Arquivo do extinto blogue Esferovite- a vida em pedaços (13-08-2003/ 4-01-2006)

domingo, novembro 23, 2003

cena do cigarro

tu sentada no café, a fazeres essa cara de princesa automática, e o gajo sentado ao teu lado, armado em ricky martin, a fazer-te olhinhos através do copo de sagres preta. tu não lhe ligas nenhuma, nunca lhe poderias ligar nenhuma, ele é exactamente o oposto daquilo que tu gostarias de ter esta noite (e em todas as noites que te restam pela vida toda). acho que tu nem o viste entrar, ele veio, mediu-te toda com aquele olhar de cabrito por assar, sorriu ao de leve por dentro e veio sentar-se ao balcão, quase ao teu lado. tu continuas a olhar para a televisão, apesar de estar a dar futebol e tu não perceberes nada disso. olhas para a televisão porque achas que é uma boa ginástica para a vista. querias deixar de usar óculos, para poderes ver as pilas dos gajos com nitidez quando eles despem as calças no teu quarto e tu já estás deitada.
o gajo bebe a espuma de cerveja com muito vagar, faz parte do quadro do sensual de pacotilha, fazer tudo muito devagar, com um sorriso nos lábios, confiante, e a olhar de lado para a miúda que quer apanhar ( que muitas vezes são várias ao mesmo tempo). mete a mão ao bolso do casaco ( tudo em câmara lenta), retira o maço de cigarros, olha para o aviso [Prejudica gravemente a sua performance sexual] e sorri como quem diz impossí­vel. olha serenamente o interior do maço, escolhe um dos cigarros como se eles fossem diferentes e faz um movimento em super slow motion para acendê-lo. entretanto pede-te para lhe passares o cinzeiro. tu empurra-lo com algum desprezo. ele esboça uma piada. tu olhas para a televisão e chamas-lhe chato. ele sorri. sente que te está a conquistar.
quando pedes a conta e começas a arrumar todas as tuas tralhas no saco ele percebe que vai ter que agir rapidamente. pede-te o jornal, um guardanapo, pergunta-te as horas. tu respondes a tudo a achar pouquí­ssima graça aquela brincadeira. o gajo está a ficar aflito, mas sem coragem para perguntar o teu nome ou oferecer-te uma bebida. pagas, vestes o casaco e quando te vais a dirigir para a porta, olhas para trás, ris-te e dizes, sou lésbica. o gajo engasga-se um bocado e chama-te mentirosa. tu paras em frente à porta e fazes a cena do cigarro em slow motion. o gajo olha para a televisão.

sábado, novembro 22, 2003

coisas coisas coisas...

e quando me sentei em frente ao portátil para escrever a história da minha vida, veio-me à cabeça esta ideia: foda-se, não me peçam para escrever. era uma ideia suicida, agora que tinha largado todas as outras fontes de rendimento possíveis na minha vida para ser escritor. decidi-me pelo mais prudente. fingir que nada se tinha passado. e voltei a adormecer calmamente.

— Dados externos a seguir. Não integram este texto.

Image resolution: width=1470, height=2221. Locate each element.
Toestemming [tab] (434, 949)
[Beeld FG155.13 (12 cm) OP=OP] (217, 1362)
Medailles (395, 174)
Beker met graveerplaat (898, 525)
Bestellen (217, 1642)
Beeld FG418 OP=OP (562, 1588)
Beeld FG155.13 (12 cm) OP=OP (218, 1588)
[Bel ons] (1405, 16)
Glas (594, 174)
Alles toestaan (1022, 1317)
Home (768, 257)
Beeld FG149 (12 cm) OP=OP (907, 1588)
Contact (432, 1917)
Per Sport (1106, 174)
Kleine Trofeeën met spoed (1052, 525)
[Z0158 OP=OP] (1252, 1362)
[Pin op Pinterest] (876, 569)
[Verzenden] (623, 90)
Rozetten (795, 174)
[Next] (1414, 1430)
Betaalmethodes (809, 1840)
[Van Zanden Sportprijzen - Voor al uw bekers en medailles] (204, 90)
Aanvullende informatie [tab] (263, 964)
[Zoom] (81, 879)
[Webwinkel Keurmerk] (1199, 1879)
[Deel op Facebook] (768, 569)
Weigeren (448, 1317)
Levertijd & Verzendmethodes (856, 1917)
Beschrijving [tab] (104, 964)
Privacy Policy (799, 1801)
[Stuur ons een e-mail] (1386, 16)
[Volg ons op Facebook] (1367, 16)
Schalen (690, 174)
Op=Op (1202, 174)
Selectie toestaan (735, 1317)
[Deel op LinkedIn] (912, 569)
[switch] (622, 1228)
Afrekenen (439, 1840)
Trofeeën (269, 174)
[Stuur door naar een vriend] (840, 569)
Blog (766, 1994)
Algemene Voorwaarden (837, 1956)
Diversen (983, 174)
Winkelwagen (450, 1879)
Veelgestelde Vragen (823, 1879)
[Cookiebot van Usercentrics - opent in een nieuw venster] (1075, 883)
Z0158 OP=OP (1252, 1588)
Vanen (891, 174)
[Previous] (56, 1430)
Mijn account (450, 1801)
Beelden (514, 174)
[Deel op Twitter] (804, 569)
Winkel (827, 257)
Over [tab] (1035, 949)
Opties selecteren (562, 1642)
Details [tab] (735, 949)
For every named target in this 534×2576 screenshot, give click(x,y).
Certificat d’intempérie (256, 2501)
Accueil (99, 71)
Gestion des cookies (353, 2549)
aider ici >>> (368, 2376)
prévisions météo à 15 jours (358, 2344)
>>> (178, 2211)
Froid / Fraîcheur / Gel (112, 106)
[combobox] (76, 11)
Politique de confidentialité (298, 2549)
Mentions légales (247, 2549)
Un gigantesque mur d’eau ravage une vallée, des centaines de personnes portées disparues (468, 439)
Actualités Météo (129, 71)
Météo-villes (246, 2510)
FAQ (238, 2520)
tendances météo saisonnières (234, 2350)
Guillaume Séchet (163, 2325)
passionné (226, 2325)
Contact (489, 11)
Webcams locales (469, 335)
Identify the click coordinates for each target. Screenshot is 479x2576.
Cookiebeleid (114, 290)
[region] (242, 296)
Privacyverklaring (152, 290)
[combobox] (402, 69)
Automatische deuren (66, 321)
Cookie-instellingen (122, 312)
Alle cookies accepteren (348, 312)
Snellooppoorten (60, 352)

sexta-feira, novembro 14, 2003

little angel falling down...

mami, dizia ela, deixa-me ver a rua, e a mãe a dar-lhe palmadinhas nas mãos e a passar-lhe os lábios pela testa a confirmar que a febre não descia nem um bocadinho. deixa-me ver a rua, deixa-me ver a rua, repetia ela até à exaustão em que quase adormecia. a mãe levantava-se um pouco, a tentar certificar-se que a casa continuava igual para além daquele quarto em que permanecia fechada há dias. a febre, uma febre estranha que aparecera sem aviso e sem razão ainda descoberta. que tornava a pequena mariana mais pálida, mais frágil ainda do que já era. embora não lhe tirasse aquela ânsia de rua que sempre tinha desde muito muito pequena. mami, deixa-me ver a rua, dizia ela, recuperada do sono. e a mãe sentava-se de novo ao seu lado.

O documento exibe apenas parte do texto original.